## REQUIREMENT
Reproduce the text below about print newspapers and bookstores word for word, from its first line to its last.

## EXCERPTED TEXT
- - - - - - -

Sort of interesting considering the inflection point as a discovery that something really isn’t a business “after all,” or at least “any more.” What else is on that conveyor belt?

Today’s Times also has a piece on bookstores turning to donations to survive.

Crowdfunding is sweeping through the bookstore business, the latest tactic for survival in a market that is dominated by Amazon, with its rock-bottom prices, and Barnes & Noble, with its dizzying in-store selection. It’s hardly a sustainable business model; but it buys some time, and gives customers a feeling of helping a favorite cause and even preserving a civic treasure.

So you can’t buy WaPo, maybe you can underwrite a shelf at Politics and Prose?

Surely some consultant (perhaps the guy who got canned from NPR?) could work up a service organizing this market, putting millionaires or small fry in touch with their favorite (needy) purveyors of print. Getting your very own printing press sure beats a tote bag, right?

Screen Shot 2013-08-12 at 9.49.55 AM
Printing press for the Boston Globe. Definitely space for an elegant “name plate”–“The operation of this press underwritten by Dandelion and Albrecht Goldenrod of Newton, MA.” Or maybe just skip that step, turn it off, and make it a museum!

Digital Newspapers and their Affordances

An interesting bit by Australian writer, Anne Summers who gives up her three a day print newspaper habit for digital subscriptions is today’s Library Link of the Day. The deciding factor: the nuisance of getting and then disposing of the papers themselves. (She doesn’t mention the environmental issue per se, but I’ve always thought that will finally be what finishes off hard copy subscriptions for me.)

Screen Shot 2013-01-14 at 9.00.16 AM
Version 1.0 of the NYTimes–the first front page from 1851. Had to wait awhile for version 2.0 enhancements, like photos.

Not quite there yet though: my NYTimes came to my door this morning. And like my parents (newspaper people and later journalism teachers), I sat with my coffee and scanned, read, page turned, enjoyed the feel of the thing in my hand and the look of it on the table.

- - - - - - -

## COLLECTED MATERIAL
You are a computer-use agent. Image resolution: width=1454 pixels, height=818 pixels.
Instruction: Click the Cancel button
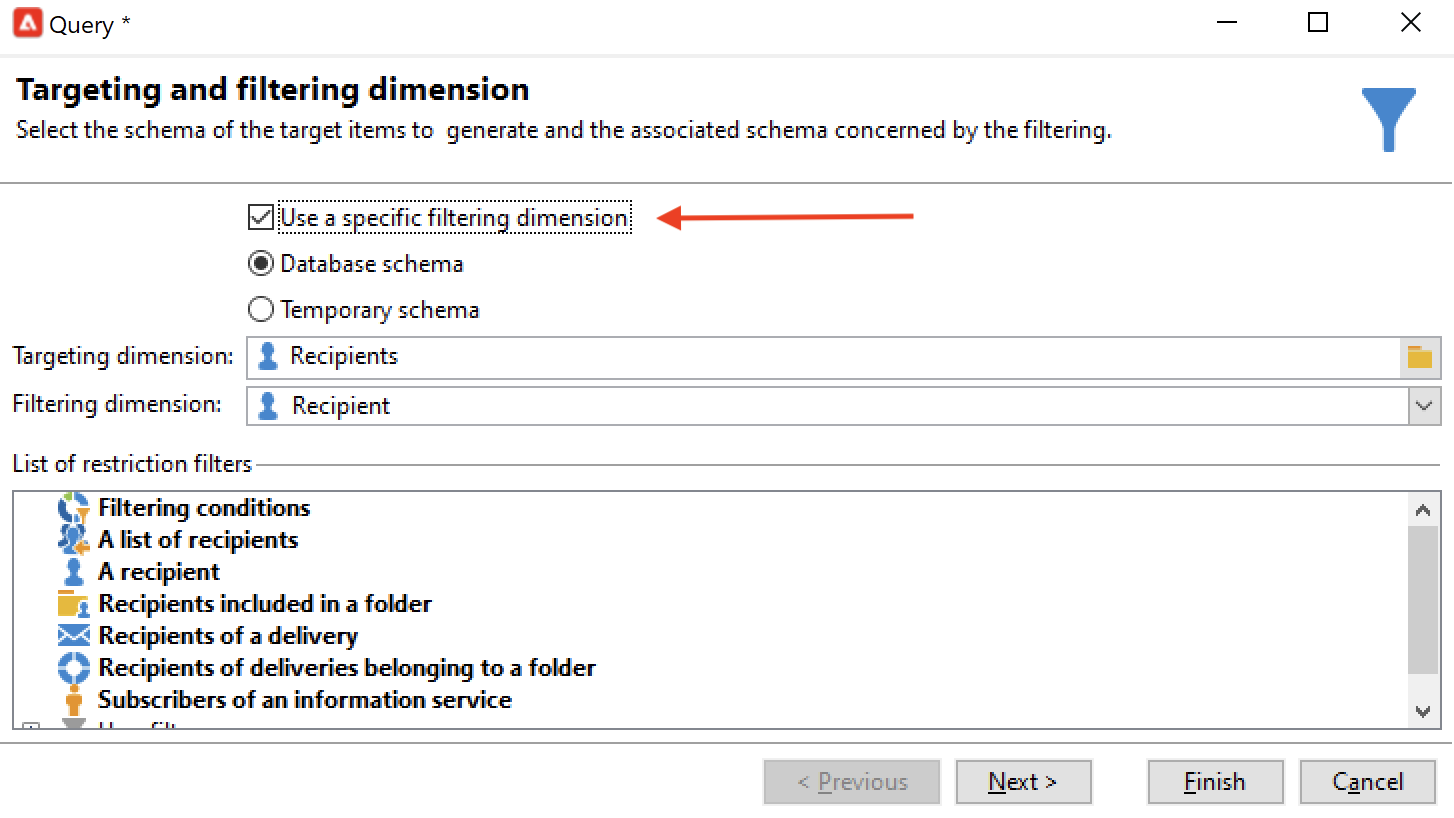[x=1368, y=782]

- - - - - - -

## REPLY
Sort of interesting considering the inflection point as a discovery that something really isn’t a business “after all,” or at least “any more.” What else is on that conveyor belt?

Today’s Times also has a piece on bookstores turning to donations to survive.

Crowdfunding is sweeping through the bookstore business, the latest tactic for survival in a market that is dominated by Amazon, with its rock-bottom prices, and Barnes & Noble, with its dizzying in-store selection. It’s hardly a sustainable business model; but it buys some time, and gives customers a feeling of helping a favorite cause and even preserving a civic treasure.

So you can’t buy WaPo, maybe you can underwrite a shelf at Politics and Prose?

Surely some consultant (perhaps the guy who got canned from NPR?) could work up a service organizing this market, putting millionaires or small fry in touch with their favorite (needy) purveyors of print. Getting your very own printing press sure beats a tote bag, right?

Screen Shot 2013-08-12 at 9.49.55 AM
Printing press for the Boston Globe. Definitely space for an elegant “name plate”–“The operation of this press underwritten by Dandelion and Albrecht Goldenrod of Newton, MA.” Or maybe just skip that step, turn it off, and make it a museum!

Digital Newspapers and their Affordances

An interesting bit by Australian writer, Anne Summers who gives up her three a day print newspaper habit for digital subscriptions is today’s Library Link of the Day. The deciding factor: the nuisance of getting and then disposing of the papers themselves. (She doesn’t mention the environmental issue per se, but I’ve always thought that will finally be what finishes off hard copy subscriptions for me.)

Screen Shot 2013-01-14 at 9.00.16 AM
Version 1.0 of the NYTimes–the first front page from 1851. Had to wait awhile for version 2.0 enhancements, like photos.

Not quite there yet though: my NYTimes came to my door this morning. And like my parents (newspaper people and later journalism teachers), I sat with my coffee and scanned, read, page turned, enjoyed the feel of the thing in my hand and the look of it on the table.